* [DOCUMENT PASSAGE]
++++
Got a news tip for Paste? E-mail news@pastemagazine.com.
Orphan opens today. You know the one. Yuppie parents, devastated by a miscarriage, adopt a young, faux-sweet little girl who immediately begins to plot their demise. (“I don’t think Mommy likes me very much,” she coos in the trailer.) Since there are no other major horror movies on the market, it seems poised to sell its share of tickets this weekend.
The movie falls into that most persistent canon of horror, the Bad Seed nightmare. There are a lot of them—The Omen, The Good Son, The Unborn. The idea of children with a hunger for torment may be sick, but the demonic little kid has become the cliché of clichés in this genre, interchangeable with a masked guy wielding a knife.
Orphan, though, has struck a particular nerve. Because the little girl at its heart is adopted, specifically at an older age, some adoption advocates have decried the movie as a promotion of the idea that there’s something wrong with older orphans, that they’re somehow tainted. The most prominent of these pieces, in The Daily Beast, dips into the history of Romanian dictatorship and American adoption to offer a series of strident attacks against the movie, damning it as “lazy, irresponsible, and cruel.”
Guess what else, though? The writer of the piece, Melissa Fay Greene, makes it clear she has not seen the movie. Sigh. She also refers to the movie’s marketing as a “PR campaign,” which borders on self-parody. She thinks the ads trade in a currency of stereotypes, but come on. Watch the trailer embedded below. Does this girl strike you as someone who serves as a stand-in for adopted kids in general?
Other than ignoring the crucial distinction between a movie and its marketing team, Greene, like other protesters of movies like this, seems to be under the extraordinary impression that horror movies promote a bottom-line allegory, some vague moral imperative. This is misguided. Horror premises are intended to be superlative; to take such a setup on its face is to devalue the very thing it’s designed to do. It expressly targets latent social tensions and charges at them without regard, the idea being that movie audiences respond to blunt, seedy provocation. Which, frankly, they do. With few exceptions (Jaws comes to mind), horror movies do not create or enforce prejudices; they play with them, and it's oftentimes to subversive effect.
Think about it. Does The Exorcist throw down for the devil because a priest dies in the end? Does seeing Wrong Turn mean you’ll never drive through West Virginia again? For a more recent example, should every mortgage broker who eschews conscience to bolster her bottom line be dragged to hell?
Well, maybe, actually, but you get the point. As it happens, Orphan has a hysterical 11th-hour plot development that effectively nullifies any protest anyway. But as long as there are movies like this, there will be people who seize on them in service of some broad tirade that inevitably goes further than the movie does. Lazy and irresponsible, indeed.
Related links:

Nice article! It was great when you mentioned Jaws as a film that reinforces prejudices. Although, to be honest, lots of animals get a bad rap on film... snakes, spiders, bees, ants. Even pirahnas, :) anything that can bite or sting will be make it into a horror film.
++++
* [EXTRACTED INFORMATION]
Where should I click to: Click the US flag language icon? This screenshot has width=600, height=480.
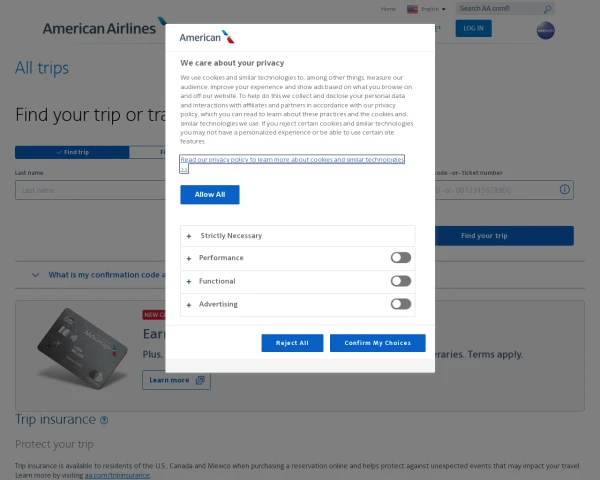click(413, 8)
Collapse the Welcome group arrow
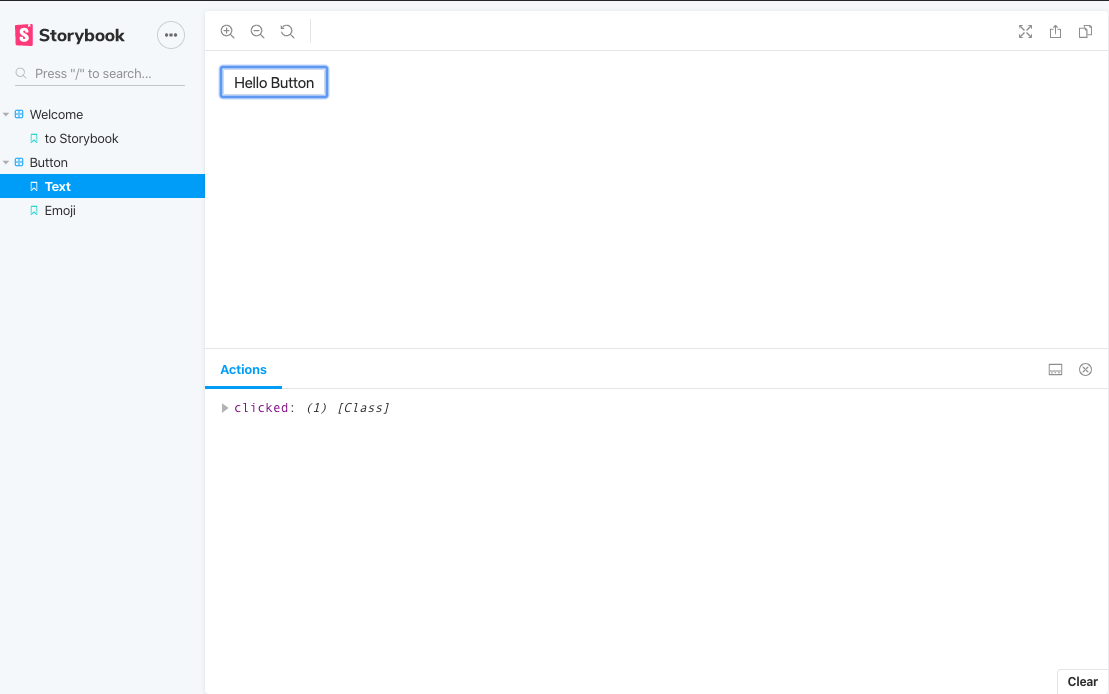This screenshot has height=694, width=1109. [x=6, y=115]
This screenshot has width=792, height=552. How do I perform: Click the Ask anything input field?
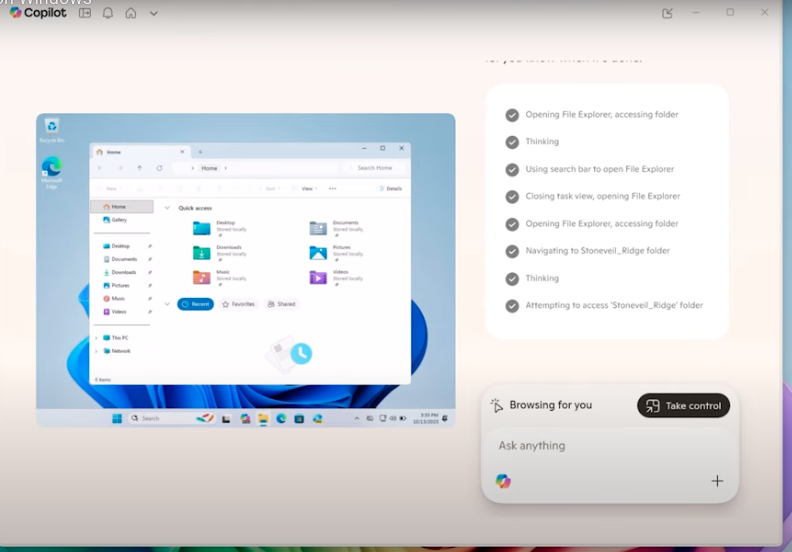click(x=608, y=446)
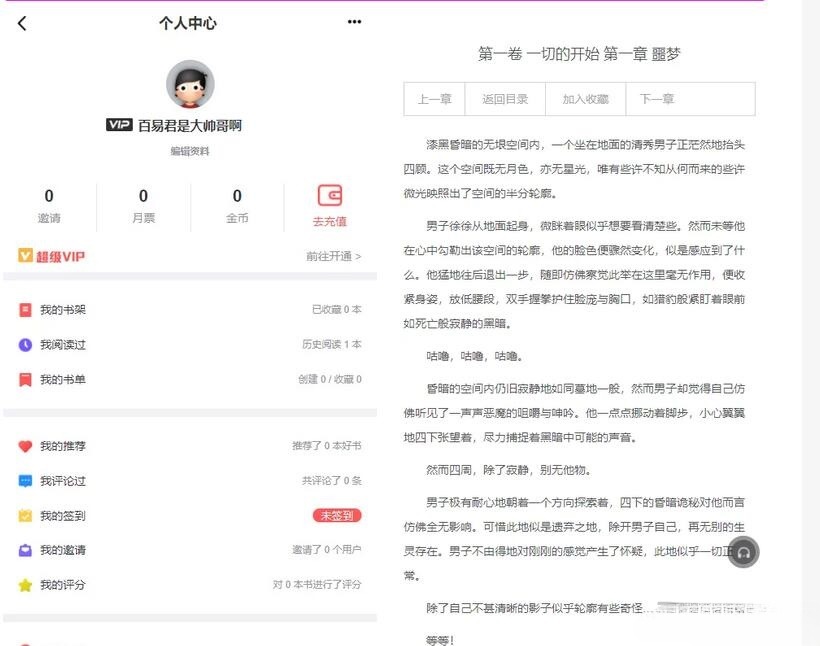Click the red 未签到 badge to sign in

pyautogui.click(x=335, y=516)
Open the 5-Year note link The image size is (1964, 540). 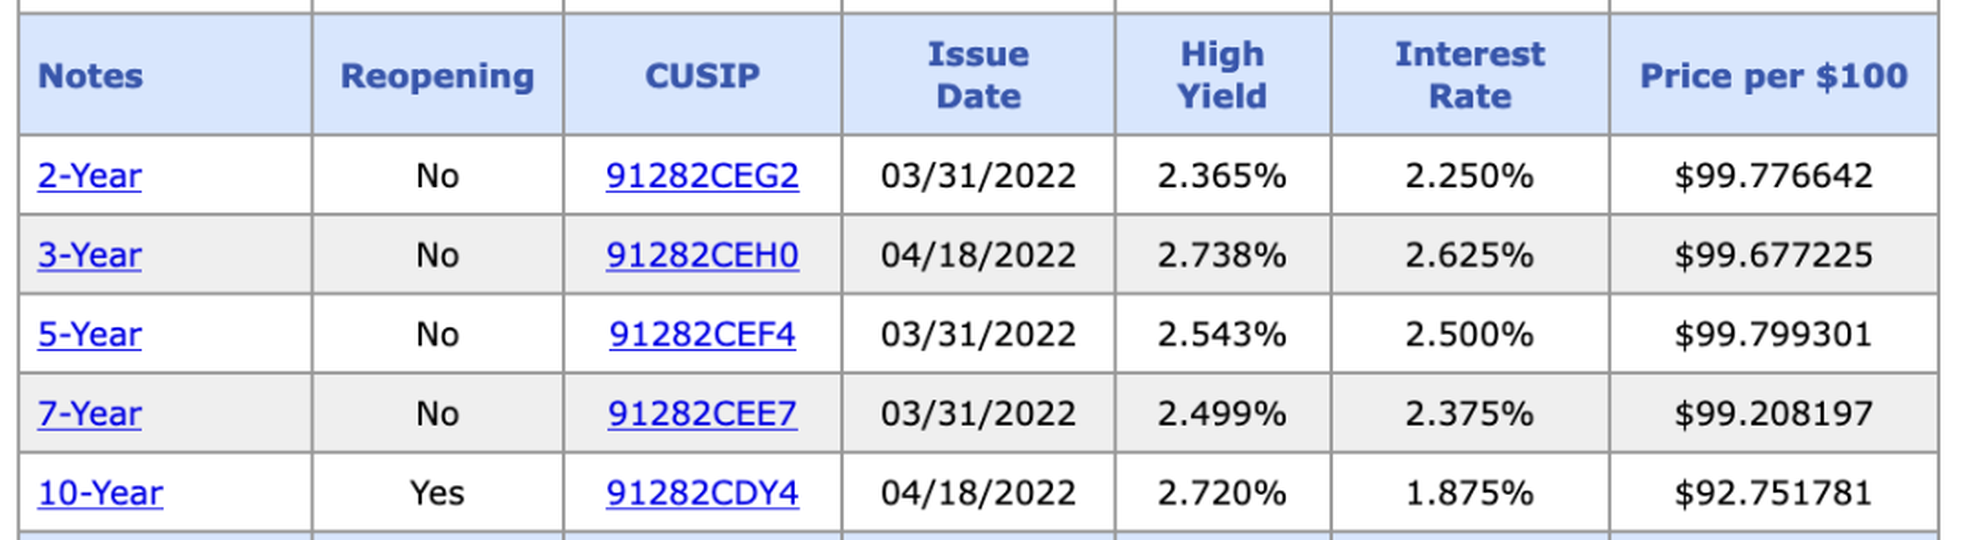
++++
* [PROBLEM SET]
(A) In the article on Orphan, which publication ran the most prominent piece attacking the movie?
(B) Say whether each statement agrees with the article on Orphan. Answer yes or no, and quote the words of the article that decide it.
(i) Melissa Fay Greene has seen the movie.
(ii) The article names Jaws as an exception.
(iii) Several other major horror movies are opening the same weekend as Orphan.
(C) Repeat the passage of the article on Orphan between "Orphan opens today." and "wielding a knife.", inclusive.

* [ANSWER LIST]
(A) The Daily Beast.

(B)
(i) No: "The writer of the piece, Melissa Fay Greene, makes it clear she has not seen the movie."
(ii) Yes: "With few exceptions (Jaws comes to mind)"
(iii) No: "Since there are no other major horror movies on the market"

(C)
Orphan opens today. You know the one. Yuppie parents, devastated by a miscarriage, adopt a young, faux-sweet little girl who immediately begins to plot their demise. (“I don’t think Mommy likes me very much,” she coos in the trailer.) Since there are no other major horror movies on the market, it seems poised to sell its share of tickets this weekend.
The movie falls into that most persistent canon of horror, the Bad Seed nightmare. There are a lot of them—The Omen, The Good Son, The Unborn. The idea of children with a hunger for torment may be sick, but the demonic little kid has become the cliché of clichés in this genre, interchangeable with a masked guy wielding a knife.